There are many days where my work elevates my mood. If my mood was on a scale of 1-10, I enter the work day at a 5, my work itself will bring me to an 8. Other than my clients or anyone else to whom I’m trying to bring hope, I’ve stopped telling people as I know this sometimes adds to discontent from those who dislike their work. I tell you because you are on this site and you likely want to believe. But you may have skeptics in your life who tell you “work is called work because it’s not fun.” 
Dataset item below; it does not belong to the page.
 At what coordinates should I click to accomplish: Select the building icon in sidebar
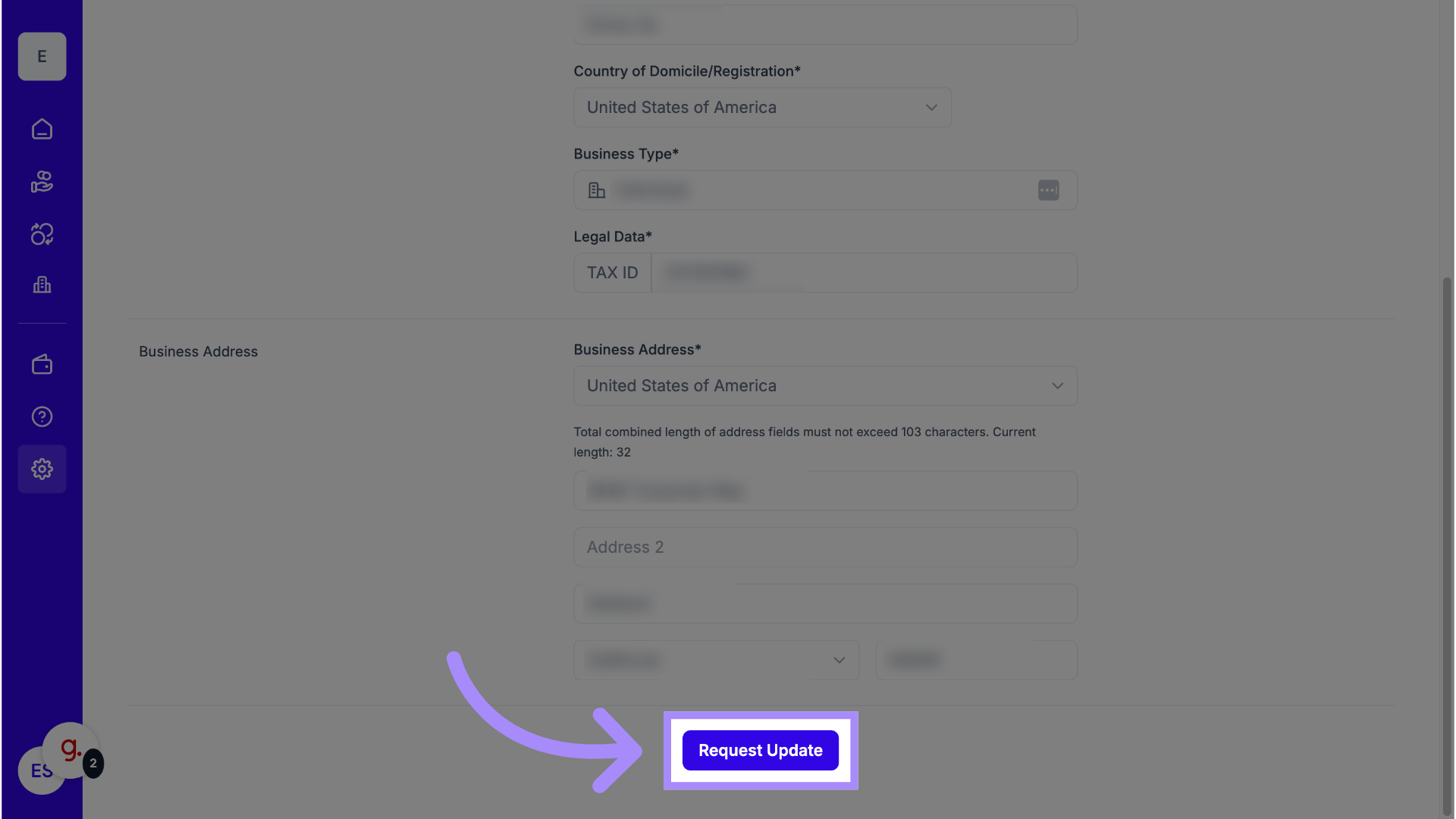click(x=42, y=285)
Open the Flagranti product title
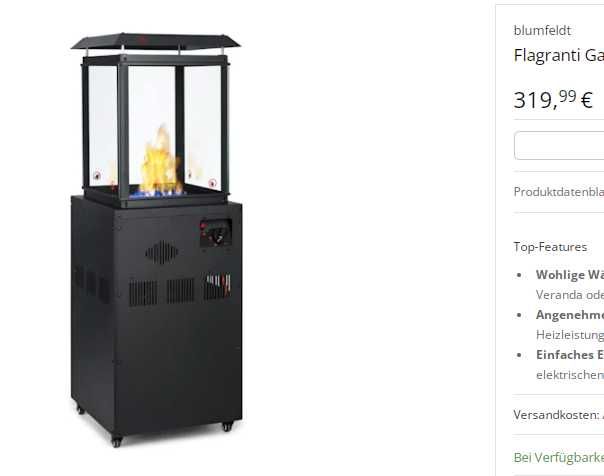 coord(559,55)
I know that reality. Before moving to Connecticut to start an education-counseling entity, I was an attorney through the 1990s. If I entered the work day as an 8, I would be brought down to a 5 by the end of the day. Fortunately, my first work experience as an attorney was with the Philadelphia District Attorney’s Office. It was a great job – in fact the only “job” I ever really liked. So, in my dreariest of days as an attorney in Washington, DC, I had hope.

When meeting with some of my career counseling clients, I can tell that they too want to believe but they others in their life (parents/spouse/close friends) who have suggested that they stop searching for happiness at work because it just isn’t there. They might be well meaning but in this one area they are as ignorant as those provincial Siberians.